Camryn has kindly agreed to share a little of herself and her work with us today. She's also offering a fun giveaway, so be certain to check that out at the end of this post! But now, the lady herself . . .


Camryn Lockhart lives in Maryland with her parents, five little brothers, little sister, and a Great Dane. She likes to sing around the house and draws in her spare time. Writing is her passion among all her interests. She strives to put God first and implement her faith in all she does, including writing.



And now a little information on the wonderful story Camryn has been working on with my mentoring program! Presenting . . . .

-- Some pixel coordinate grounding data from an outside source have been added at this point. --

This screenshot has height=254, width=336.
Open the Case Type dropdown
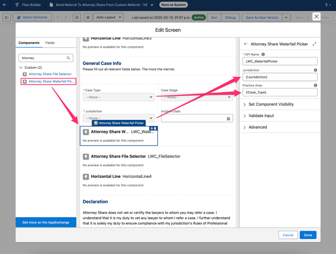118,97
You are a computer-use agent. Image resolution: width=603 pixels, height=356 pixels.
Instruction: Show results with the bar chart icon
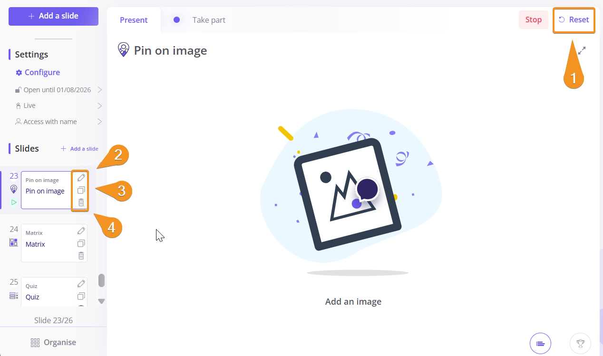pos(540,343)

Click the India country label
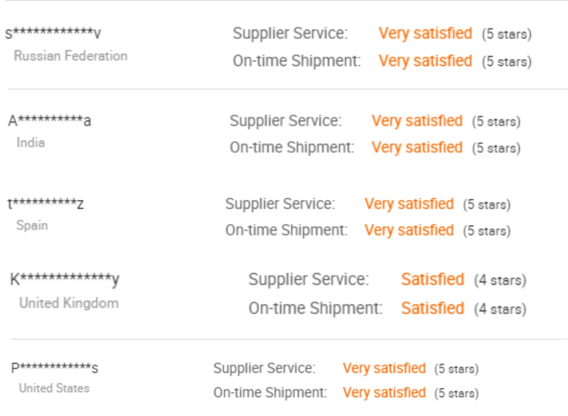[x=31, y=142]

“Starting at sunset, the banishment is in place. No longer shall this pestilence plague us. No longer will they implement laws that we do not wish to follow. No longer will we have to tolerate . . . the Falcon Masters.”
 
With a ban against their very existence, the Falcon Masters are forced into hiding or risk losing their lives. In the ensuing chaos, twins are born—a girl and a boy—who are swiftly separated, growing up with two different lives. After the daughter, Saige, turns seventeen, a hurtful comment about her heritage sends her running into the woods, but she unknowingly runs into a spellbound faerie portal and falls into the clutches of a Wild Hunter
 
In the whirlwind of events that follow, Saige learns about her long lost brother and that her father might still be alive. More than that, according to an ancient prophecy, the civil war afflicting the land of Muireach can be stopped by her alone. Will she be up to the challenge? Or will she fall in the face of evil? Can Saige learn in time the value of family and how strong faith can be?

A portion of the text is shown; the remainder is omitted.